# Converted XL dog crate



## njbunny (Nov 27, 2013)

I converted a XL dog crate we had from our dog and used everything I could around the house as to not spend any money setting it up for the bun. Unfortunately my bun is too tall to allow him to periscope at both levels so I made the bottom tall enough to stand upright and the top tall enough to hop comfortably. Because my bun is not a jumper I had to create a couple steps out of cardboard. I cut up a nonstick rubber mat (for under area rugs) to put on the steps to keep the towels from sliding. The top level was made using the divider that came with the cage and zip ties. It is covered with cardboard. The top of the cage is also covered with cardboard/towel and holds the cats bed/dishes along with the rabbit stuff (although the cat prefers to lay in the cage). The litter box is a heavy duty plastic bin from Cabelas and the hay rack is a basket I had here with a hole cut in it/zip tied to the cage. The flooring is the plastic tray that comes with the cage with a whelp pad in case he has any accidents. (this one - http://www.amazon.com/dp/B003B3S3TS/?tag=skimlinks_replacement-20). I also have a whelp pad under the towel on the top layer).

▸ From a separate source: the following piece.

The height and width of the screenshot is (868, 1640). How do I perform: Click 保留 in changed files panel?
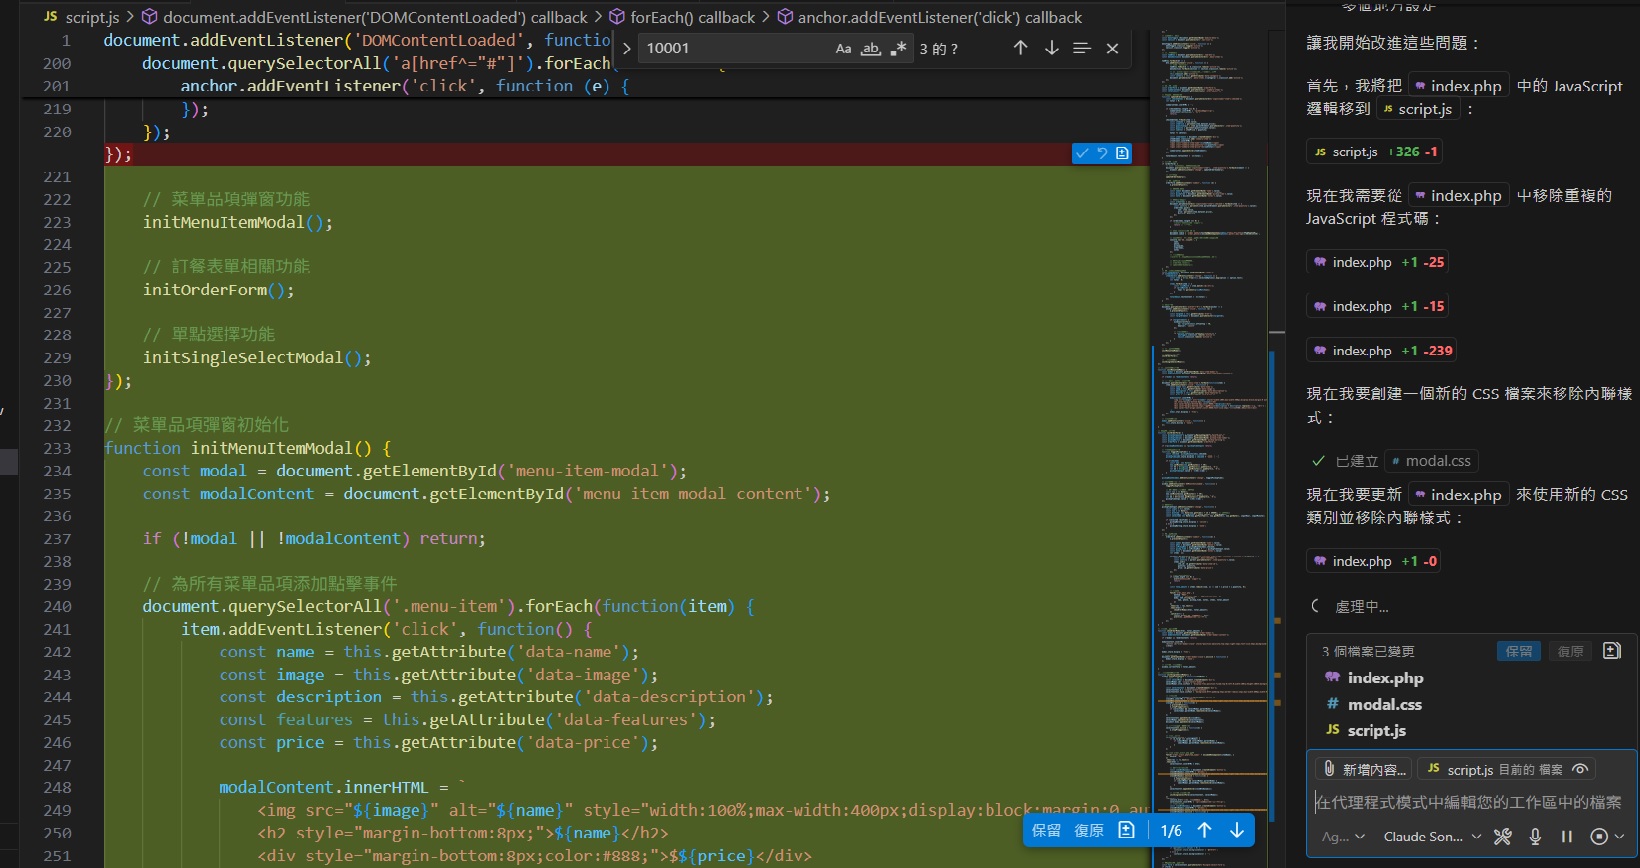point(1518,651)
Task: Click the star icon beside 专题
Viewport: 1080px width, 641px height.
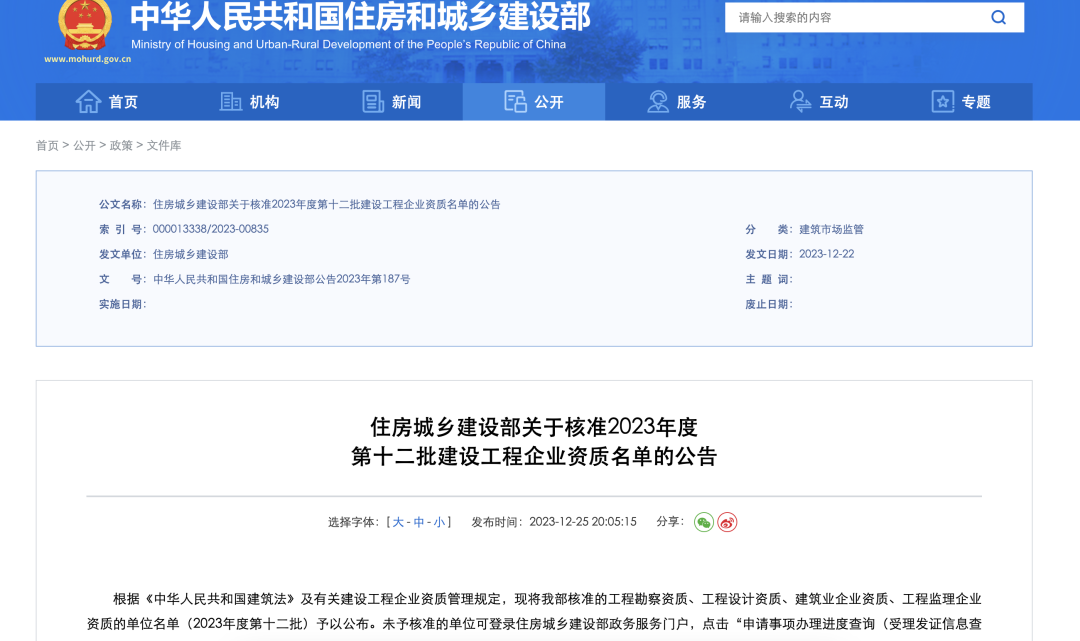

So far he really likes it. This is just his night time space.


----------



## whitelop (Nov 27, 2013)

I think your cage looks great! 

Seems like your cat really likes it too!  

I'm loving your hay rack. Great idea!


----------



## njbunny (Nov 27, 2013)

The only problem with the hay rack is that he sticks his ENTIRE head through the hole to find the piece of hay that is just right! I had to make the hole bigger so he would not get his head stuck!


----------



## selbert (Nov 27, 2013)

My bun does exactly the same!


----------



## PaGal (Nov 27, 2013)

Good job! I'm thinking of something similar with my girl buns so they can be more active while they are in their cage while my other bun is having his free time. 

Your bun must not be a big chewer. I know I wouldn't get away with the cardboard or the basket as those would be chewed in no time. I would probably also use small amounts of hot glue in place of the tape as that would be chewed as well.


----------



## njbunny (Nov 27, 2013)

Nope my bun does not chew anything. I have tried all sorts of materials as boredom busters and he could care less.


----------



## missyscove (Nov 28, 2013)

I too use a big dog crate for my buns. My shelves are laundry shelves and big cutting boards that are supported with dowels. If you're having trouble supporting your shelves you might consider using dowels as well. The U-shape of my shelves means that they can stand up tall in the middle of the cage.


----------



## whitelop (Nov 28, 2013)

Missy your cage looks awesome too! 

Now I'm wondering if I should have given Ellie the dog crate, rather than a cabinet? LOL


----------



## njbunny (Nov 28, 2013)

missyscove said:


> I too use a big dog crate for my buns. My shelves are laundry shelves and big cutting boards that are supported with dowels. If you're having trouble supporting your shelves you might consider using dowels as well. The U-shape of my shelves means that they can stand up tall in the middle of the cage.
> 
> View attachment 6144



This looks great!


----------



## selbert (Nov 29, 2013)

Missy your lop looks just like mine! She's a cutey!


----------